1. Schutzstufen und Normen
Die wichtigste Referenz ist die europäische Norm EN 388, welche die mechanische Belastbarkeit definiert: 
  • Coup-Test (Stufen 1–5): Misst die Anzahl der Zyklen, die eine rotierende Klinge benötigt, um das Material bei konstantem Druck zu durchtrennen.
  • TDM-Schnitttest (Stufen A–F): Ein moderneres Testverfahren nach ISO 13997, das bei Handschuhen mit hohen Schutzanforderungen (z. B. Glasfaserbeimischung) angewendet wird. Level F bietet dabei den höchstmöglichen Schutz für extreme Risiken.


2. Verwendete Materialien
Die Leistungsfähigkeit hängt maßgeblich von den Fasern ab: 
  • HPPE / Dyneema®: Bieten hohe Schnittfestigkeit bei geringem Gewicht und hoher Flexibilität.
  • Aramid (Kevlar®): Besonders hitzebeständig und robust gegen Durchstiche.
  • Kompositfasern: Kombinationen aus Stahl- oder Glasfaserkernen mit Textilummantelung für maximalen Schutz.
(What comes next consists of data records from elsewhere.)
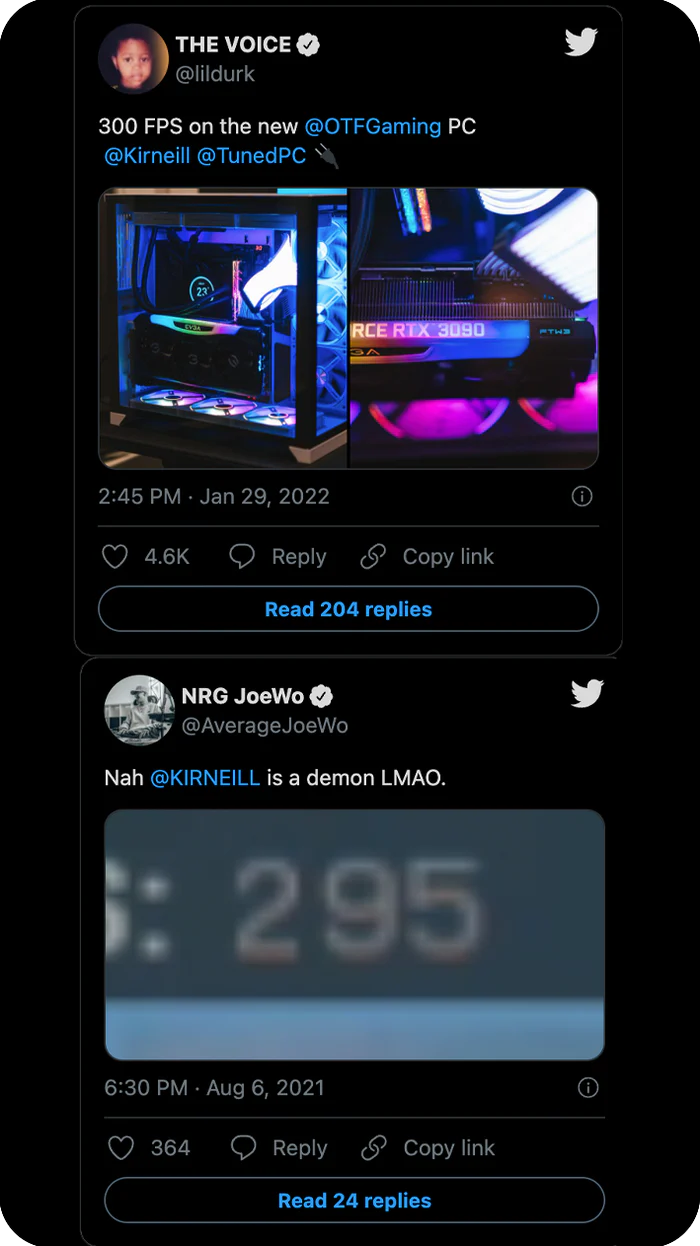700x1246 pixels.
Task: Open THE VOICE profile avatar
Action: (133, 58)
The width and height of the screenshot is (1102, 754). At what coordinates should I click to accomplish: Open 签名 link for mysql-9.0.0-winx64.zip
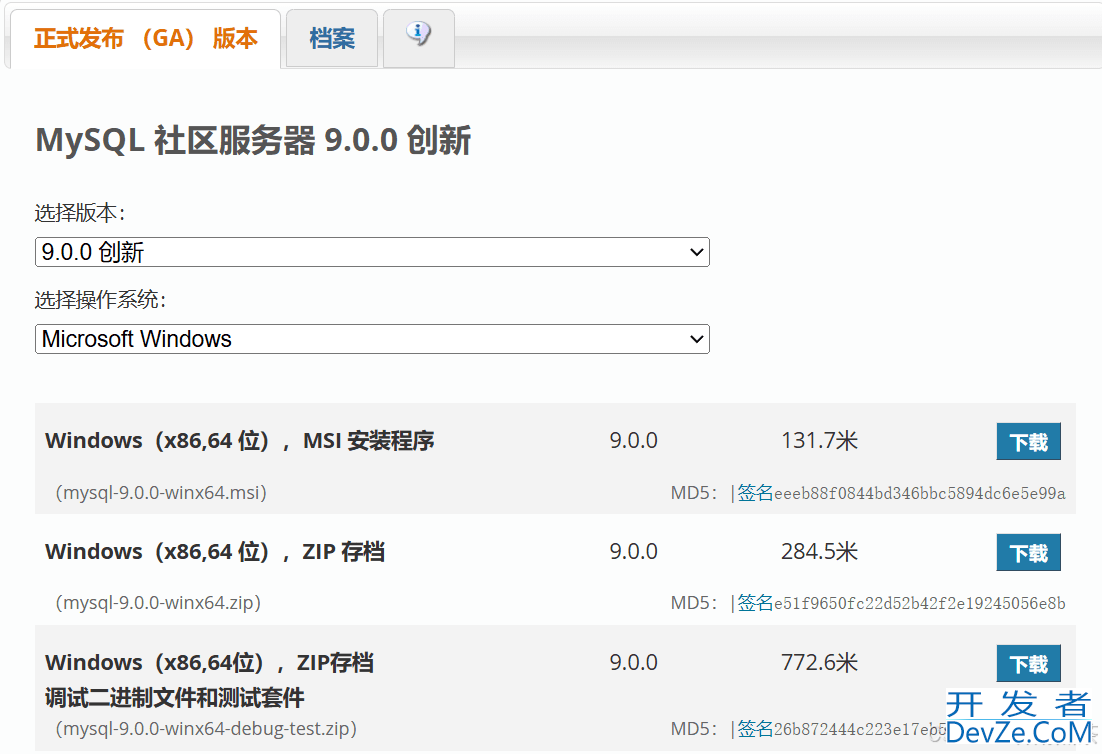click(755, 603)
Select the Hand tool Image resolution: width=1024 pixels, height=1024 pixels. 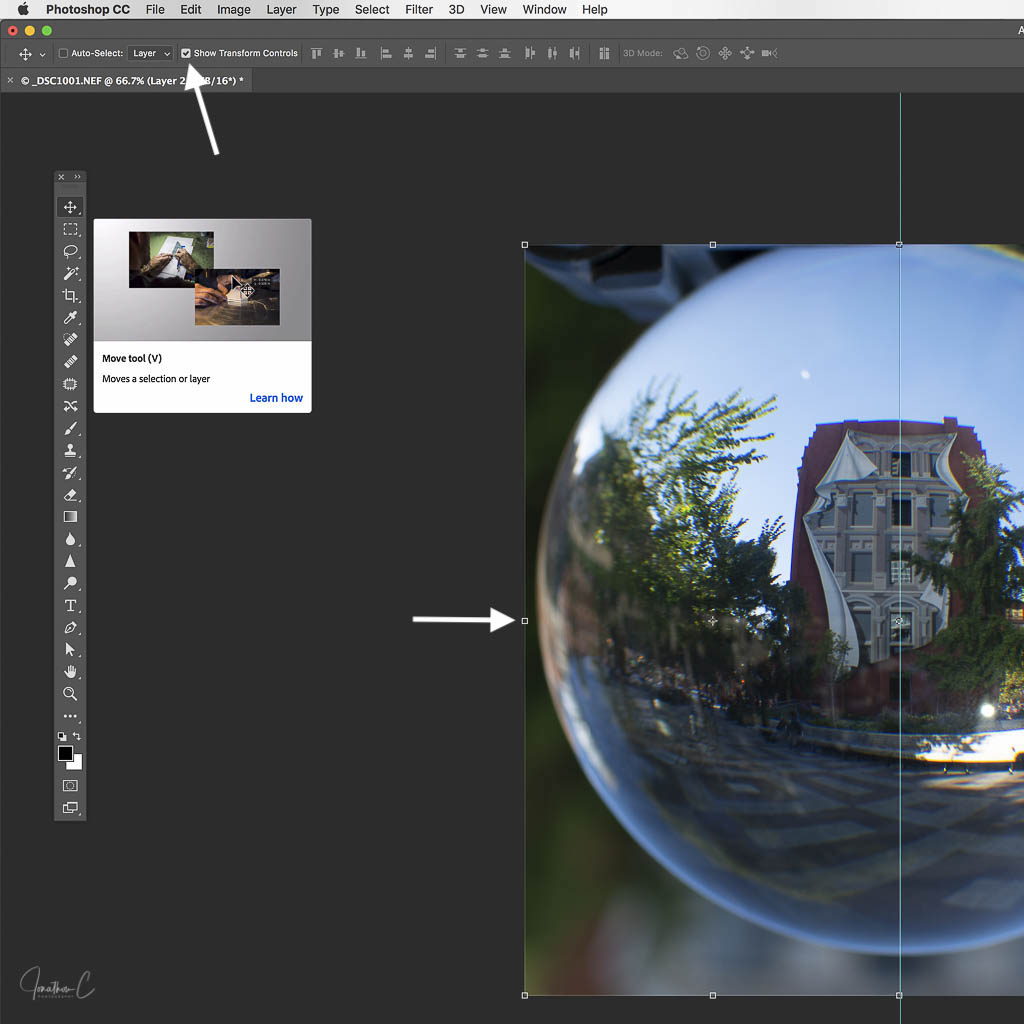tap(70, 671)
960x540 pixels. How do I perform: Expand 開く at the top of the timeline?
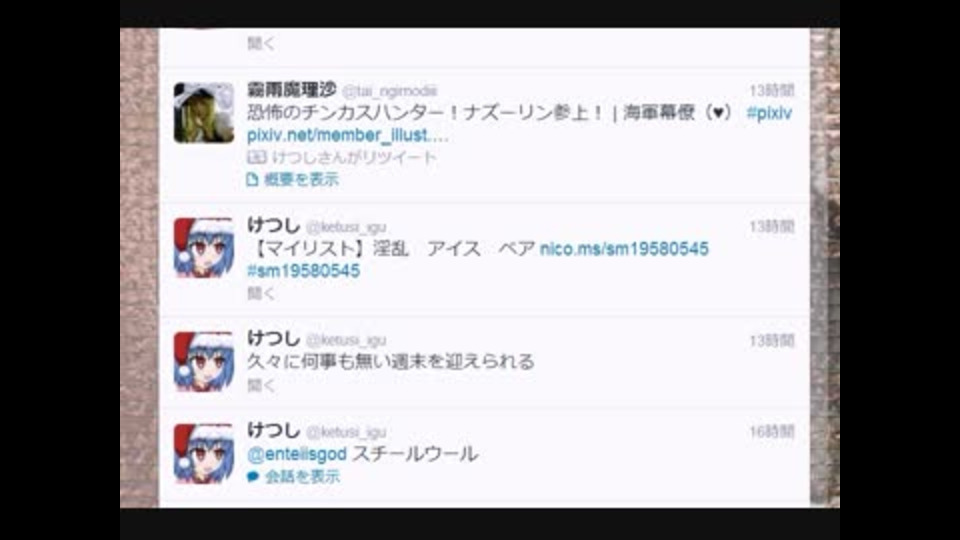pos(261,43)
3. Beschichtungen für Griffsicherheit
Je nach Arbeitsumgebung werden unterschiedliche Beschichtungen gewählt: 
  • Nitril: Ideal für ölige oder fettige Oberflächen.
  • Polyurethan (PU): Bietet exzellentes Tastgefühl für Präzisionsarbeiten.
  • Latex: Optimiert für trockene und nasse Bedingungen durch hohe Griffigkeit.

4. Wichtige Auswahlkriterien
  • Gefahrenanalyse: Für leichte Montagen reicht oft Level B/C, während beim Umgang mit Blechen Level D oder höher nötig ist.
  • Passform: Nur ein bequemer Handschuh wird konsequent getragen; mangelnde Feinfühligkeit führt oft zu gefährlichem "Nicht-Tragen".
  • Sicherheitsverbot: An offenen, rotierenden Maschinen (z. B. Standbohrmaschinen) ist das Tragen von Handschuhen streng verboten, da Einzugsgefahr besteht.